BAB II-10
Shaḥw adalah kesadaran hamba kepada rasa setelah mengalami keghaiban (ghaibah). Dan Sukr adalah mabuk ruhani akibat sesuatu yang datang dengan sangat kuat. Sukr berarti tambahan bagi ghaibah di satu sisi. Karena itu orang yang sukr, kadang-kadang terhamparkan dirinya, manakala belum terpenuhi dalam sukr-nya. Kadang-kadang pada tahap sukr, segala kekhawatiran berguguran dari qalbunya. Itulah perilaku orang yang menampakkan sukr, karena tidak mampu memenuhi datangnya bisikan yang luhur. Kadang, dalam kesadaran ada kesegaran, lalu mabuk pesonanya bertambah atas ghaibah-nya. Terkadang orang yang sukr lebih ghaibah ketimbang orang yang sedang berada dalam ghaibah itu sendiri manakala sukr-nya kuat. Dan tidak jarang orang yang ghaibah itu lebih sempurna dalam ghaibah-nya dibanding orang yang sukr, manakala sukr-nya tidak mencapai apa yang diingini.

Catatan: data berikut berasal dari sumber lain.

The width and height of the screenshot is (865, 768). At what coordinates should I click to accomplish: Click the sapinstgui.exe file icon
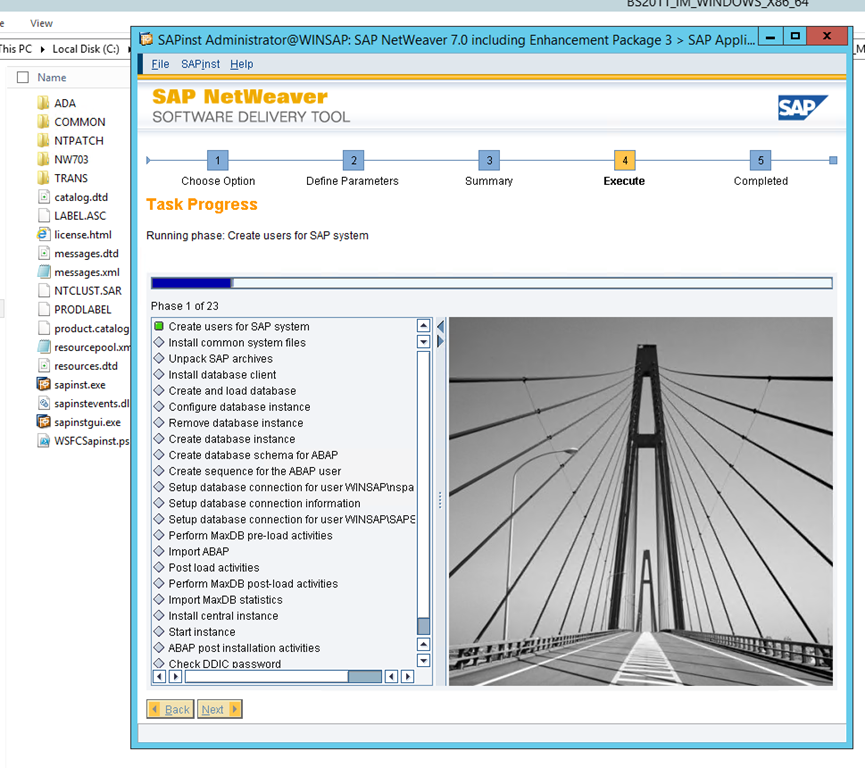pos(44,422)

Sedangkan ghaibah, terkadang datang kepada para hamba karena adanya sesuatu yang mengalahkan qalbunya, disebabkan disiplin cinta dan sukacita, khauf dan rajā’. Sementara sukr tidak akan terwujud, kecuali kepada orang yang memiliki kesesuaian-kesesuaian ruhani. Apabila Allah s.w.t. membuka hamba melalui sifat Keindahan (al-Jamāl), maka hamba akan mabuk kepayang (sukr), dan ruhnya menjadi gembira, sementara qalbunya terpesona. Dalam sukr yang muncul akibat mukāsyafah Jamāl, mereka mendengarkan syair:
Kesadaran dari kata-Ku,
Adalah sambung semuanya
Dan mabuk kepayangmu dari bagian-Ku
Memperkenankan bagimu, meneguk minuman
Tak bosan-bosan peminumnya
Tak bosan-bosan peneguk minumnya
Menyerah pada bagian,
Yang gelas pialanya memabukkan jiwa.
Mereka masih bersyair:
Orang-orang menjadi mabuk memutari gelas piala
Sedang mabukku datang dari Yang Memutarnya
Ada dua kemabukan, bagiku
Dan bagi dua penyesal hanya satu
Yang dikhususkan bagiku di antara mereka
Hanya untukku.
Dua mabuk kepayang
Mabuk cinta
Mabuk abadi
Ketika siuman,
Tiba-tiba telah bugar si pemabuk.
Anda perlu mengetahui, bahwa derajat kesadaran (shaḥw) tergantung pada frekuensi mabuk kepayang ruhani (sukr). Siapa yang sukr-nya bersama al-Ḥaqq, maka shaḥw-nya juga bersama al-Ḥaqq, barang siapa sukr-nya masih diliputi oleh dunia, maka shaḥw-nya juga disertai dunia yang benar. Barang siapa menempati kebenaran dalam sikap perilakunya, maka ia terjaga dalam sukr-nya. Sukr dan shaḥw mengisyaratkan pada ujung dari pemisahan. Manakala tampak dari kekuasaan hakikat, maka sifat hamba diketahui dalam kesirnaan dan keterpaksaan. Mereka bersyair:
Apabila pagi telah terbit dengan bintang yang gembira
Di dalamnya telah seimbang: kemabukan dan kesukacitaan.
Allah s.w.t. berfirman:
فَلَمَّا تَجَلّى رَبُّهُ لِلْجَبَلِ جَعَلَهُ دَكًّا وَ خَرَّ مُوْسى صَعِقًا
“Tatkala Tuhannya menampak pada gunung itu, kejadian itu membuat gunung itu hancur luluh dan Mūsā pun jatuh pingsan.” (al-A‘rāf:143).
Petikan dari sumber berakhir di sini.